Pharmac review: Government accepts majority of recommendations, drug-buying agency to focus on equality for Māori, Pacific communities

Pharmac will renew its focus on equality after the Government accepted the majority of recommendations made by an independent review panel. 

The Pharmac Review Panel found the drug buying agency has achieved "significant benefits" but recommended a focus on equality across communities moving forward. 

"The panel found Pharmac's model has delivered significant benefits, but to achieve its purpose these benefits need to be shared more equitably across our communities, especially for Māori and Pacific peoples," Health Minister Andrew Little said on Wednesday. 

"As a result of this Review, Pharmac will have a much greater focus on improving the health of Māori, Pacific peoples, disabled people and other groups who do not yet share equitably in the benefits Pharmac provides.

"This will mean stronger relationships with Māori to honour te tiriti o Waitangi, that Pharmac is more inclusive of people with health needs, and explains its work more openly for the public.

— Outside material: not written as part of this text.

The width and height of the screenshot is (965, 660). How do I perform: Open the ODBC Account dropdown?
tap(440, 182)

"The Pae Ora Bill will put into action many aspects of the recommendations made by the Review Panel to be more collaborative, engaging and equity-focused." 

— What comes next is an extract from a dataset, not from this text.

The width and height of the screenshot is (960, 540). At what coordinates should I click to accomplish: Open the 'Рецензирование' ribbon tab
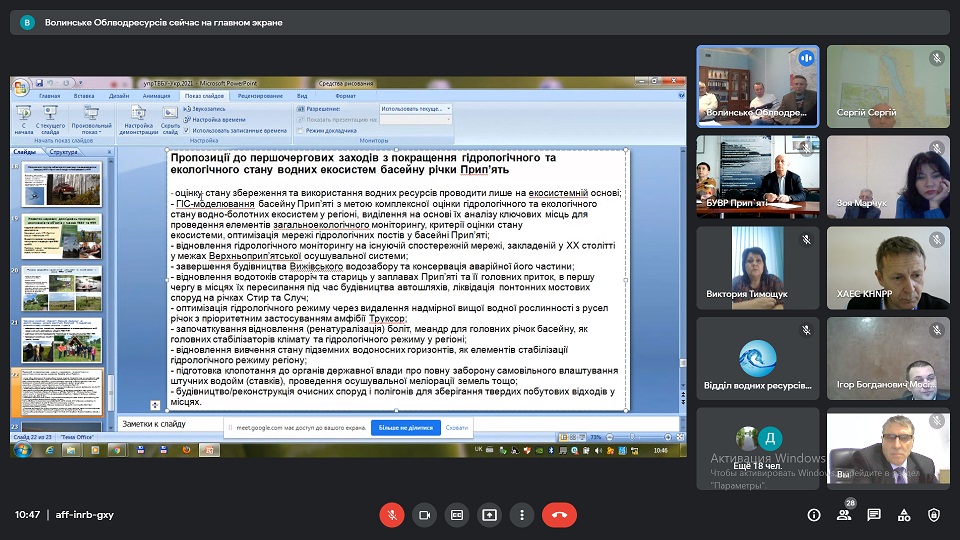(260, 96)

The panel made 33 recommendations that focus on Pharmac's governance and accountability, its decision-making and the spread of its functions and responsibilities. It also recommended the agency take a closer look at two areas of public concern, cancer medicines and rare disorders.

The report said cancer drugs should be considered in the same way as other drugs with a focus on equitable access.

The Government also agreed with the report's findings that more can be done to improve the lives of people with rare disorders and to make it easier for people, practitioners and organisations to get information and support.

Little has instructed the ministry to lead the development of a strategy to provide better, more timely services and more equitable support and outcomes for people and whānau with rare disorders.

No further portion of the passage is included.